Baker nodded. ‘There are worse jobs, much worse. The Drumlin made me blanco her tennis shoes once.’
The Mandies raced to keep up with each other, but the mountain of atlases in front of Brian and Tash was slower to melt because the pair of them, unseen by the Geography mistress, were passing a long note backwards and forwards, half in blue, half in the prattish turquoise ink that Natasha thought expressed her personality (‘What does your pencil case say about you?’).
‘Bryony Cotter! Hand me that paper!’
The terrified Brian tried desperately to post the note through the hinge in the desk but the Snog Monster snatched it from her sticky fingers just as the bell sounded for lunch.
‘Stack the atlases on the shelves and put the rest in the glueing tray. Look lively! I’ll deal with you later, Bryony.’
All six ravenous fifth formers dashed from the room, leaving Mrs Mostyn squinting crossly at the note. The new girl – Natasha? – was apparently asking the other one about a member of staff. A very unpopular member of staff it would seem.
Why do they call her the Snog Monster? The note began. How coarse. Got off with a forest ranger on a field trip, Bryony had replied. Name three people who haven’t, quipped the other one.
Mrs Mostyn realised with a not altogether unpleasant ripple of shock that they must be discussing Miss Combe. How cruel girls could be
. She is such a stupid fat ugly old cow. Old? The poor woman was barely thirty. Dad says she smells of wee. No wonder everyone gives up Geography. She is so fucking boring.

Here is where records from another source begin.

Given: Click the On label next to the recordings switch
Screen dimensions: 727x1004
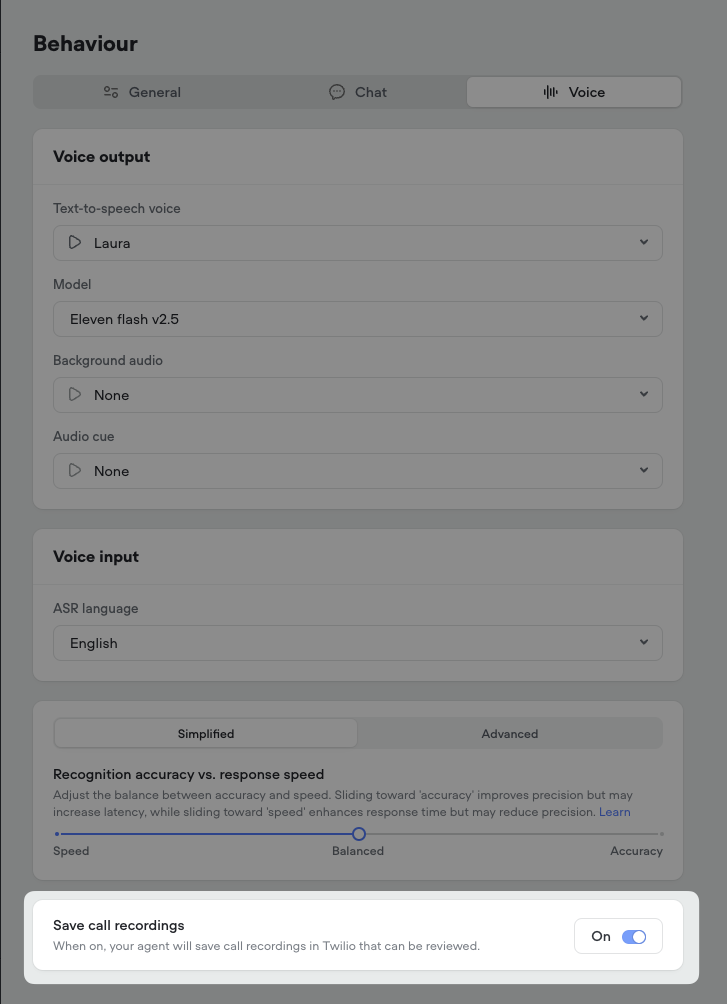Looking at the screenshot, I should click(601, 936).
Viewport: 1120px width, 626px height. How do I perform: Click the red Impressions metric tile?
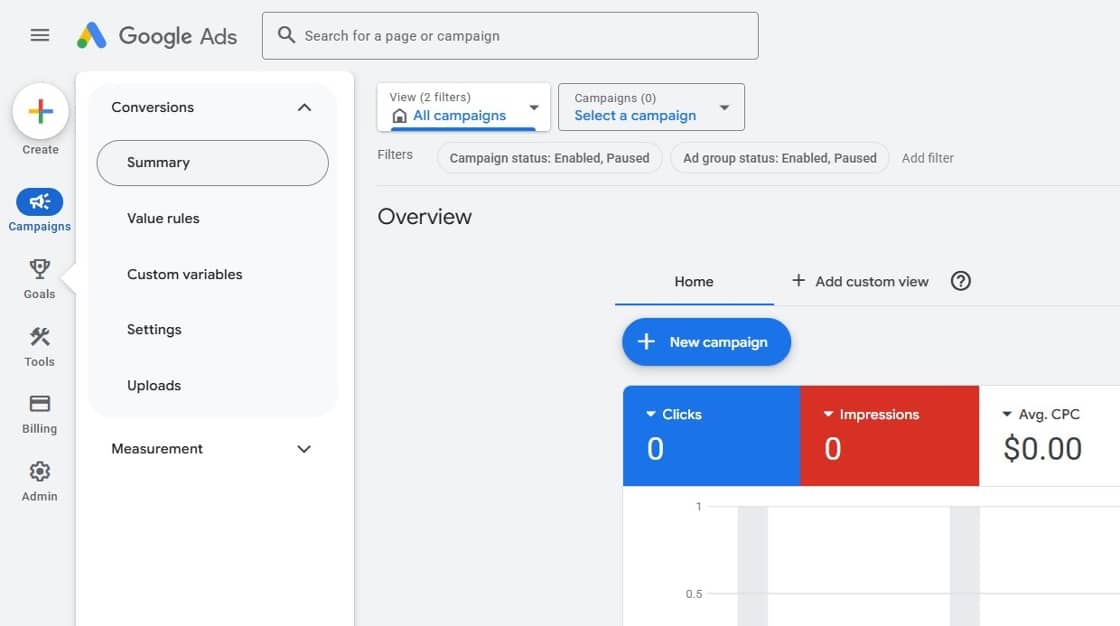(x=889, y=437)
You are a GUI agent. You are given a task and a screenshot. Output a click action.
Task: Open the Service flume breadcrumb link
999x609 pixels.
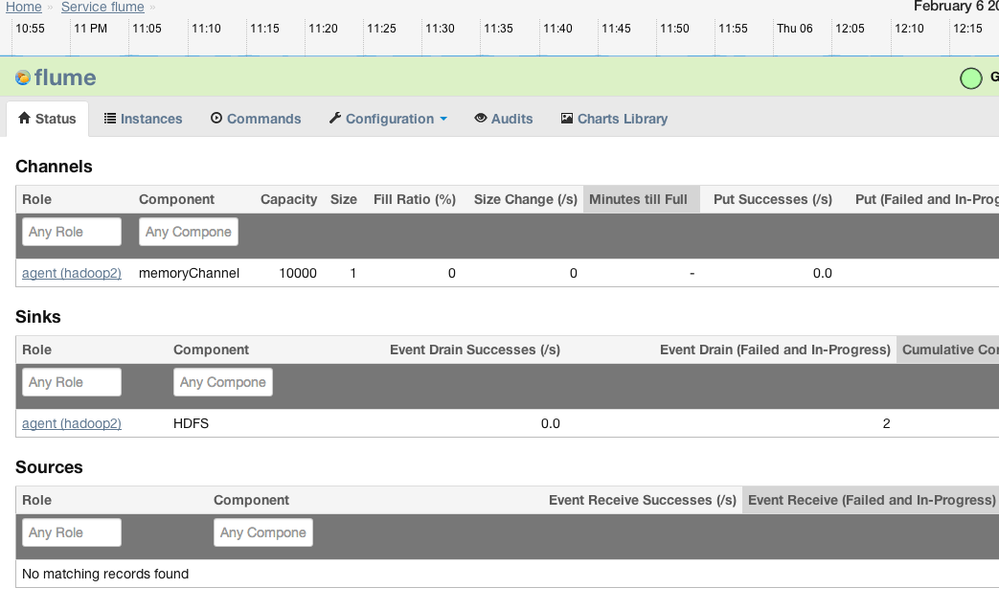pyautogui.click(x=102, y=7)
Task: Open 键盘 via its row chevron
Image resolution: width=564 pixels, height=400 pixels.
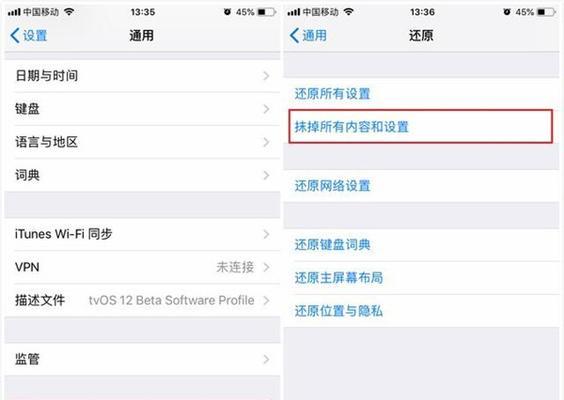Action: [x=266, y=109]
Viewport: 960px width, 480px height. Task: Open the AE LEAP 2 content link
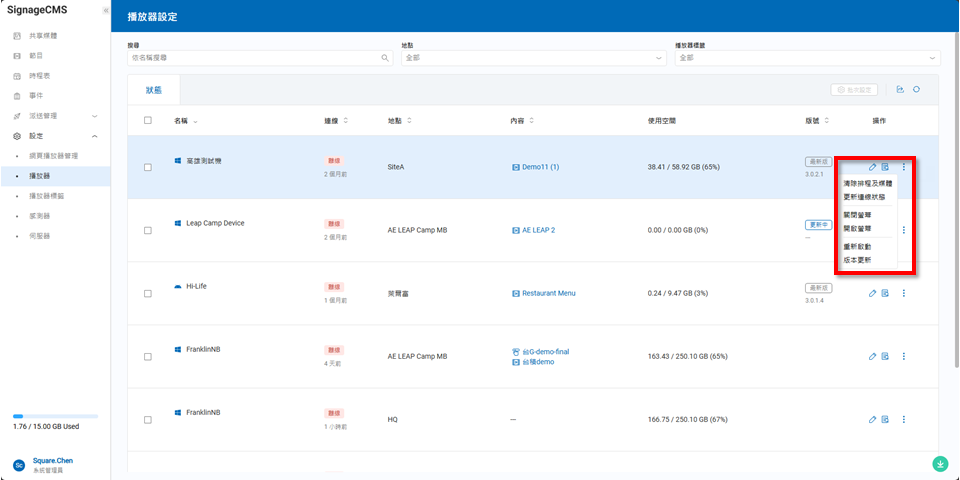(538, 230)
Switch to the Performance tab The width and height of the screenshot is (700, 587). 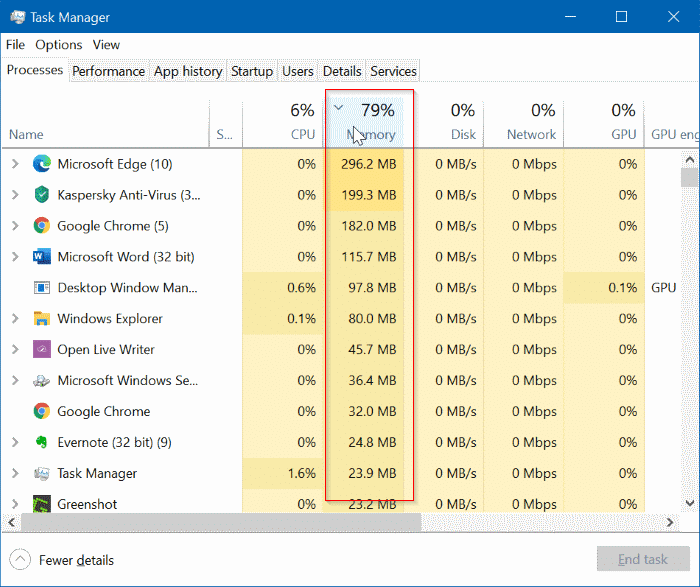pos(108,71)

Mrs Mostyn felt a warm wave of vindication despite the revolting language. The girls’ opinion of Miss Combe’s brand of Geography was manifestly as low as her own. Should poor Miss Combe be shown the note? The temptation was all but irresistible. That would wipe the smile off her face, if she were to learn what the girls thought of her precious pebble formation: fucking boring. There was more muck on the other side but a tardy twinge of Christian charity prompted Mrs Mostyn to tear the note in two without another glance. She screwed the scraps into a tight ball and lobbed it into the corner bin. A goal for Mostyn minor! (One never really lost the knack.)
Chapter 15
Bunty’s eyes were dry the next morning but she had been crying almost all night and no amount of cold water or witch hazel seemed to soothe her swollen and sausagey eyelids. The black rings underneath didn’t look real – old lady make-up: Lady Bracknell, Miss Havisham, Mrs Mostyn.

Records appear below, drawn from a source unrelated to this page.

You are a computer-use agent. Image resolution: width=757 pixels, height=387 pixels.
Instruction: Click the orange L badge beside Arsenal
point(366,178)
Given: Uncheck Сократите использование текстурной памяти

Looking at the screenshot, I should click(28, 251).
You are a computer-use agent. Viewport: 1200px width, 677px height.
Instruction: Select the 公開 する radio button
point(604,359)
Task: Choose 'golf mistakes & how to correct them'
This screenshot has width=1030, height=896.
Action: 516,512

‘Christ, doll. Look at the state of you,’ said Baker. A rare hug and the tears started again.
‘She spent yesterday morning up in town choosing a new bed. Got to the Tottenham Court Road before the showrooms were even open and tipped the salesman twenty quid to get it delivered today because no-power-human-or-divine was going to make her spend another night in her old bed after this.’
‘Is your old man still on the sofa?’ wondered Queenie, who had just arrived with Stott.
‘He’s away on business all this week. Sorting everything out before we g-go.’ The last word, a great gasping sob, only quietened when she stuffed a man’s hankie into her mouth.
‘Go?’ Baker’s mouth had dried so suddenly that she almost barked the word.